I saw these guys on the Rhodes college campus yesterday. Seemed a little over the top for the number of leaves they were corralling. The noise was deafening (witness the worker's ear protection) and the amount of fossil fuel being used would have embarrassed an oil tycoon. I was relieved to see that there were no students on campus witnessing this excess. Hate to think that our future leaders would think this was the right way to handle fallen leaves.
Petit Jean State Park in Arkansas is a magical place. It harbors family memories, exposes changes in nature to our wondering eyes and instills a sense of miracles and beauty every time we visit. This year was no exception. Though the weather was cold and wet we were able to hike our favorite waterfall trail, one we have hiked many times. My children grew up exploring these woods and climbing these rocks. Now my grandchildren do the same. Every four years our friends join us there in an election year pilgrimage to share food, tell stories of our lives, lick our wounds if our candidates lost and rejoice with hope if our candidates win the opportunity to make our government work.
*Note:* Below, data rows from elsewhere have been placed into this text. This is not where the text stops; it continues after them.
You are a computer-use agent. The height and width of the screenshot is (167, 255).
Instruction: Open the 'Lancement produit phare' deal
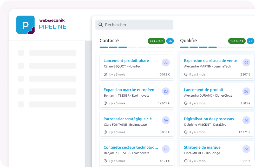(x=126, y=61)
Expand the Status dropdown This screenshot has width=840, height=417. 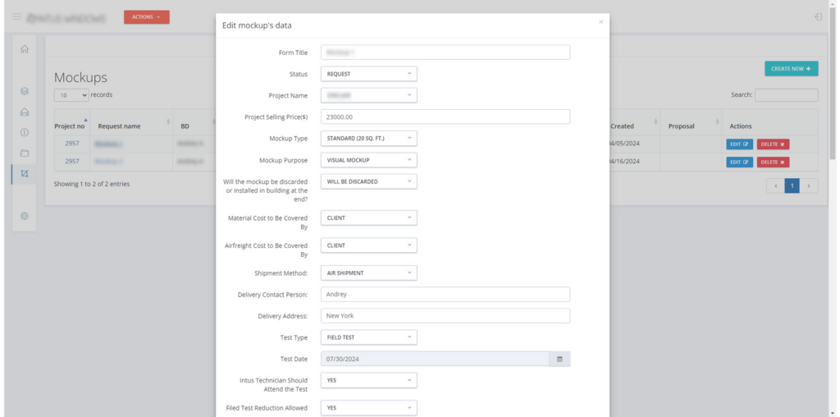[368, 74]
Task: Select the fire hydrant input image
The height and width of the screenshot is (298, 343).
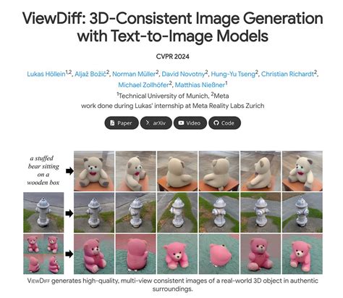Action: point(43,212)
I hope the tradition lingers into old age.
The photo below is a composite of the same trees taken 10 years apart. The tree on the left (shown in the middle image at the far left) has a healed over hollow and some new sprouts. The tree on the right still carries the heart shaped rock I admired ten years ago. I love the stubbornness of nature … the slow build that growth and adversity uses to form life.
As I rode my bike on Monday I saw a robin ahead of me on the path. He (or was it a she?) had just landed so I swerved to the side to avoid him. As I approached his location he rose up and flew right into the path of my bike tire. Robin suicide. I was so shocked I couldn't finish my ride. It has stuck with me all week. Do I need a noisemaker on my wheels? Should I have called out a warning? What to do with a dead robin on the side of a path? Had he ingested some disorienting herbal mixture? I guess I will never know. RIP little guy.
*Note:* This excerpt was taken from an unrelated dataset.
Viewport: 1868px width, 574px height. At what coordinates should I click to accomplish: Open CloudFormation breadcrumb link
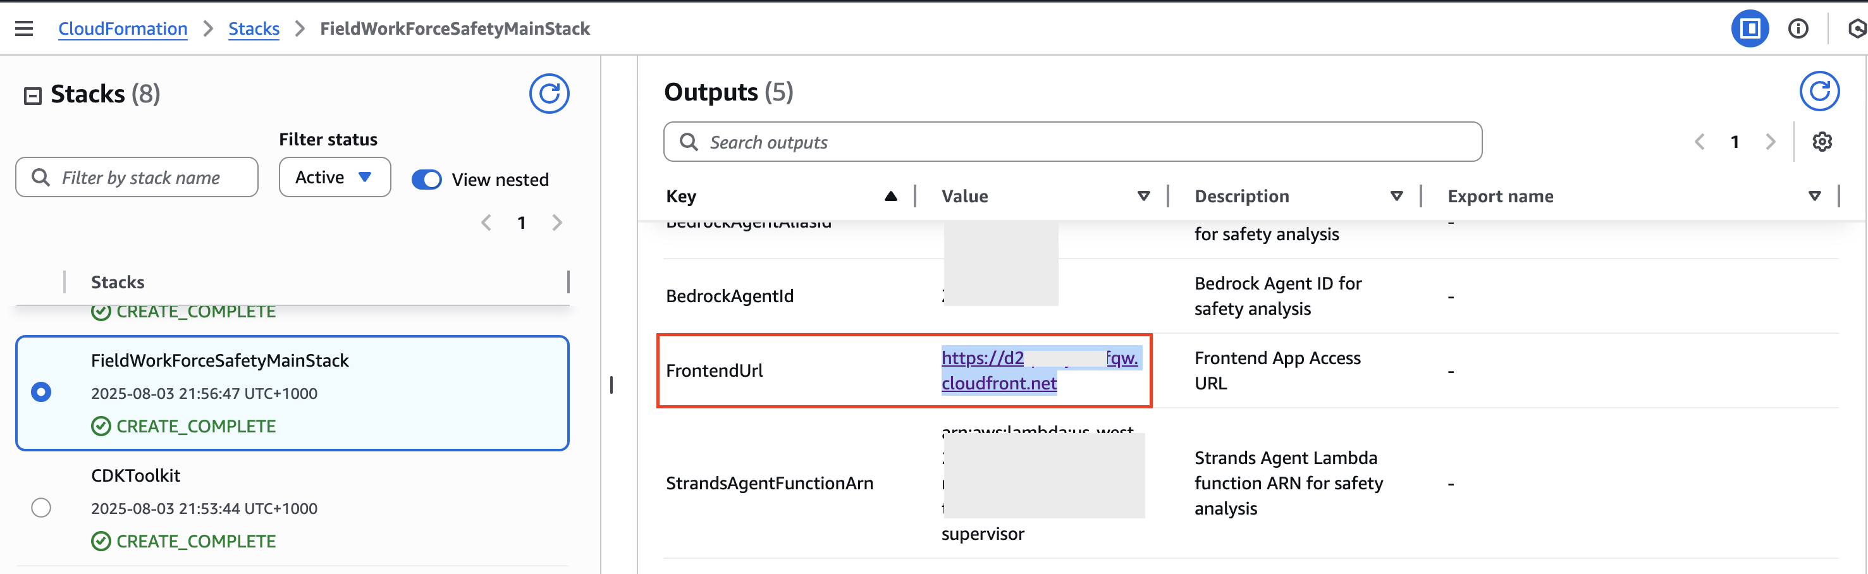coord(123,29)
The bugs are making their last efforts before the chilling nights arrive. We have clouds of mosquiltos, armies of ants and sporadic spiders everywhere. This one was particularly industrious and perfect yesterday. A thrilling sketch that could be my next quilting diagram.
What is it? This is a high contrast graphic I created by scanning in a catalpa leaf and playing with the contrast and color. To my surprise as I zoomed in to the 600 DPI image I found this city scape of interconnected roads and arteries. I need to learn to stitch like this, it is a universal pattern.